* **Text block**

A broader global shift
Korea’s emerging debate mirrors a broader shift underway across Europe, where governments are increasingly turning to fiscal tools to reshape dietary behavior.
In January, Slovakia approved a fiscal consolidation package that included a targeted value-added tax increase on sugary and salty foods. Under the plan, which takes effect this year, products such as chocolate, ice cream, confectionery and crisps will be taxed at 23 percent, compared with a standard rate of 19 percent.
Slovak authorities said the measure was intended to promote responsible consumption while strengthening public finances.
In the United Kingdom, the Labour government has announced plans to expand its Soft Drinks Industry Levy to include milk-based beverages such as bottled milkshakes, sweetened coffee drinks and plant-based dairy alternatives from January 2028.
Since its introduction in 2018, the UK levy has become one of the most closely watched public health policies in Europe. Officials say it has driven widespread reformulation, with more than 90 percent of soft drinks now containing less sugar than the taxable threshold. Between 2015 and 2022, total sugar sold in soft drinks fell by nearly half.

* **Data provided**
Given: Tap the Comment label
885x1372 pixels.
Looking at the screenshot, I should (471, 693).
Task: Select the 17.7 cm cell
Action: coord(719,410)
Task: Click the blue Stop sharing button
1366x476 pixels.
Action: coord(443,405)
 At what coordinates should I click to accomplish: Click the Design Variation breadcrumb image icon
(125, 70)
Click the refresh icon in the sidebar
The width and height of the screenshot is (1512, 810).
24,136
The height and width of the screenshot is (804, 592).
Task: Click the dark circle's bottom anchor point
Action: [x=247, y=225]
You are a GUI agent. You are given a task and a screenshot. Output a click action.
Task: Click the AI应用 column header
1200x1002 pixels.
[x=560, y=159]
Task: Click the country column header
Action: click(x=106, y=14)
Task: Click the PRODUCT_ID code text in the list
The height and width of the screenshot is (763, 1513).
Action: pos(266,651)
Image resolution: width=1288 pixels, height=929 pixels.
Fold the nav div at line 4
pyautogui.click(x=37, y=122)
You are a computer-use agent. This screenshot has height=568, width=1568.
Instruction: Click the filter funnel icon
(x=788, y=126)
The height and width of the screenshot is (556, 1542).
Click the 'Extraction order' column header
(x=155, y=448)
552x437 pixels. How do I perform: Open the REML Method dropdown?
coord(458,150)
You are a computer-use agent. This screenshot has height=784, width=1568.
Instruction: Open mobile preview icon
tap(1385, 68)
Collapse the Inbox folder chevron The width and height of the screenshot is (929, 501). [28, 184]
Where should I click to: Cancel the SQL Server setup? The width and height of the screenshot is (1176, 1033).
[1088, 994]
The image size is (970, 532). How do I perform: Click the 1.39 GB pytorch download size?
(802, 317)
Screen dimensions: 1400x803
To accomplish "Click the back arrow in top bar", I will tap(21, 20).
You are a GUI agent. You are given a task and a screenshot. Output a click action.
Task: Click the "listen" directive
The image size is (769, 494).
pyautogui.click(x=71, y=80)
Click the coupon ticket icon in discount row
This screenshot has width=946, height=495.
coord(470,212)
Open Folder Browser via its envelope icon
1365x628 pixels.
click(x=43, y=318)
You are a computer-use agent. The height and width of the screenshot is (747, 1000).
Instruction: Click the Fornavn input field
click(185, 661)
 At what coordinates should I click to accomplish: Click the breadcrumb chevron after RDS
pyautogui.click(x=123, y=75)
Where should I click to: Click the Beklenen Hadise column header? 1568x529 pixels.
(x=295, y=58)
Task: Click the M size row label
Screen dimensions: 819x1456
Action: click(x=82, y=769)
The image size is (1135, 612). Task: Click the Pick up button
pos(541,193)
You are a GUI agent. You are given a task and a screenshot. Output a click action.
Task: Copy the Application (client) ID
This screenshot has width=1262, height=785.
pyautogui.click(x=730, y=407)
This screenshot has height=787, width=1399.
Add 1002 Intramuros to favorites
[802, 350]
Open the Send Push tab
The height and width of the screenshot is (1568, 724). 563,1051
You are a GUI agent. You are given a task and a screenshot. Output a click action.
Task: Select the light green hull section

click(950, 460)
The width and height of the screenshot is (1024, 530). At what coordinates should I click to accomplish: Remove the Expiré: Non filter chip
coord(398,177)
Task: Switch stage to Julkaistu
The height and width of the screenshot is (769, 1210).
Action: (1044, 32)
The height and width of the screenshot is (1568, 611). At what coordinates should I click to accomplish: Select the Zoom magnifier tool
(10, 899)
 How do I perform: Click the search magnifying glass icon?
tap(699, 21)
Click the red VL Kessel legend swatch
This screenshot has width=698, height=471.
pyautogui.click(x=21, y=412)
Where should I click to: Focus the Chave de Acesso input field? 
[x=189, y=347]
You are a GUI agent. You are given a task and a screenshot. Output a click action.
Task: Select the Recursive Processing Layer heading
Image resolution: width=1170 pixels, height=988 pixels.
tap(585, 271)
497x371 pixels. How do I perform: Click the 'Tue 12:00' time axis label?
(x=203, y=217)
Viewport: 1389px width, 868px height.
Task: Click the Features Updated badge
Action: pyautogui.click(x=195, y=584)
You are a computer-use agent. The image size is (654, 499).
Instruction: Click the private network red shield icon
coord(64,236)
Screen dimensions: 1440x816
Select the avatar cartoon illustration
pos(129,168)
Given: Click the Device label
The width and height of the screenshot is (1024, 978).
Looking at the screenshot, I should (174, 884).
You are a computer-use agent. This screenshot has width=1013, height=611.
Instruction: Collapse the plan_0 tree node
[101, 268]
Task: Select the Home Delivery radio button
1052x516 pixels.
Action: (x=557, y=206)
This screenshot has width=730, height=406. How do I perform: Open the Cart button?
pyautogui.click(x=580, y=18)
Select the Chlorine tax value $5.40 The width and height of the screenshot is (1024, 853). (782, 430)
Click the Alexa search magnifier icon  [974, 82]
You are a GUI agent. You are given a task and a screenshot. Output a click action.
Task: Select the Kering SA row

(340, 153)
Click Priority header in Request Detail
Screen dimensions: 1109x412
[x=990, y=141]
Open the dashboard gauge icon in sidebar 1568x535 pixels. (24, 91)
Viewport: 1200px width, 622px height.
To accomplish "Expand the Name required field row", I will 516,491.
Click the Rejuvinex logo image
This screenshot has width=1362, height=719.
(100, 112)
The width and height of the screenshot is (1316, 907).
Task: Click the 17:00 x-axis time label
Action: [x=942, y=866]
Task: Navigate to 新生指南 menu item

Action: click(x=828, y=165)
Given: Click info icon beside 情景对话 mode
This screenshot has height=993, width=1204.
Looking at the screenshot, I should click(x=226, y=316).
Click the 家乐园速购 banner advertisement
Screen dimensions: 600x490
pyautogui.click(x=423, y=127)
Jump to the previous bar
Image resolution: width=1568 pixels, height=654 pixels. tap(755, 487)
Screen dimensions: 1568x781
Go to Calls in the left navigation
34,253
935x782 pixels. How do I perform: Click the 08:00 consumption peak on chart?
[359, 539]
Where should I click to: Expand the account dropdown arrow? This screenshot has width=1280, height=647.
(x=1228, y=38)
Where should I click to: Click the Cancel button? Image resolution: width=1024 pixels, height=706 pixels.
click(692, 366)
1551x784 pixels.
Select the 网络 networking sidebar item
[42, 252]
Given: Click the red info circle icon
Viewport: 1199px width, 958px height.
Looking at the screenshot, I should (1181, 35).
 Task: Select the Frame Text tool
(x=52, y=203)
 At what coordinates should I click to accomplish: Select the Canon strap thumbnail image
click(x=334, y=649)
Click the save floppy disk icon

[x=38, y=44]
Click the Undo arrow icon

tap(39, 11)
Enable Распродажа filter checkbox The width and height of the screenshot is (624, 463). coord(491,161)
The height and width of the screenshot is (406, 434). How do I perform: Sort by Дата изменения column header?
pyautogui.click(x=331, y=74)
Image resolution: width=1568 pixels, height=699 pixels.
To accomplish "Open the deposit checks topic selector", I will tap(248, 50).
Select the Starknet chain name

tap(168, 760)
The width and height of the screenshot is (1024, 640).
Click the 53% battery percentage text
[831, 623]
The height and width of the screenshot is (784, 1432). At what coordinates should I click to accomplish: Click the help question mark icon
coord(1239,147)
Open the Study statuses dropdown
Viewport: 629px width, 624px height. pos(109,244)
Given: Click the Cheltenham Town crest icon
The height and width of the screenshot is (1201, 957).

* **Task set**
a - In the text on sugar taxes, what value-added tax rate will Slovakia apply to products such as chocolate and crisps?
b - Copy the part of the text on sugar taxes starting at "In January, Slovakia" and ending at "of 19 percent.".
The rows are separate material with no connection to the text on sugar taxes.

* **Answers for each item**
a - 23 percent

b -
In January, Slovakia approved a fiscal consolidation package that included a targeted value-added tax increase on sugary and salty foods. Under the plan, which takes effect this year, products such as chocolate, ice cream, confectionery and crisps will be taxed at 23 percent, compared with a standard rate of 19 percent.